How can evaluation be framed in the context in literary history? All method-specific evaluation techniques for supervised classification (Underwood 2019), clustering (Šeļa, Plecháč, and Lassche 2022) or information retrieval (Manjavacas, Long, and Kestemont 2019) are used in historical research. Often evaluation metrics are recycled to model a perspective, that is, to use them as a measure of label or class distinctiveness and trace the change in these values over time under different exposure of supervised model to parts of data. Are library-assigned ‘detective’ labels for books more recognizable than ‘gothic’ using only 19th century training data (Underwood 2019)? Are future states of poetic traditions recognizable from the past (Šeļa, Plecháč, and Lassche 2022)? A so-called ‘perspectival modeling’ is not interested in maximizing model accuracy, but is using change (or, indeed, a continuity) of accuracy scores to argue about distinctiveness of periods (Broadwell and Tangherlini 2017), genre groups (Calvo Tello 2021), or pace of change in literary judgement (Underwood and Sellers 2016).
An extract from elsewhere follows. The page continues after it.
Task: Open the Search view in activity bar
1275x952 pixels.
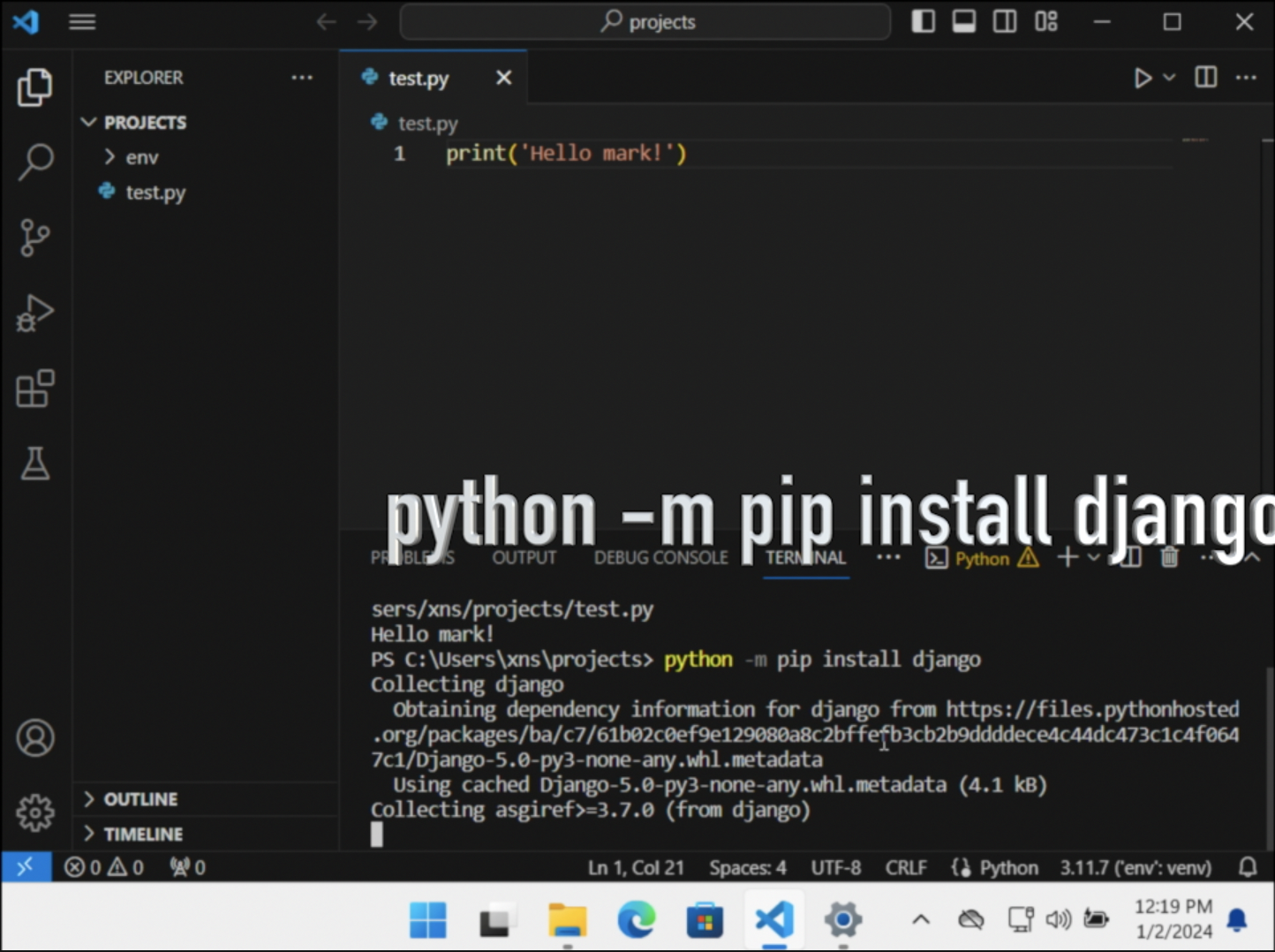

In this survey, I want to focus on an evaluation process that is specific to questions of history: the observed change and continuity itself. Statistical modeling against causal hypotheses is one way to approach this, but, as it follows from the chapter on “Analysis in Literary History” (Chapter 18), literary history is only starting to engage with causal inference. Another evaluative path is empirical validation of the observation, or robustness checks. These can come in many forms: by running replication analysis on corpora of different designs, by varying sampling strategies, establishing random baselines, performing bootstrapping or permutations.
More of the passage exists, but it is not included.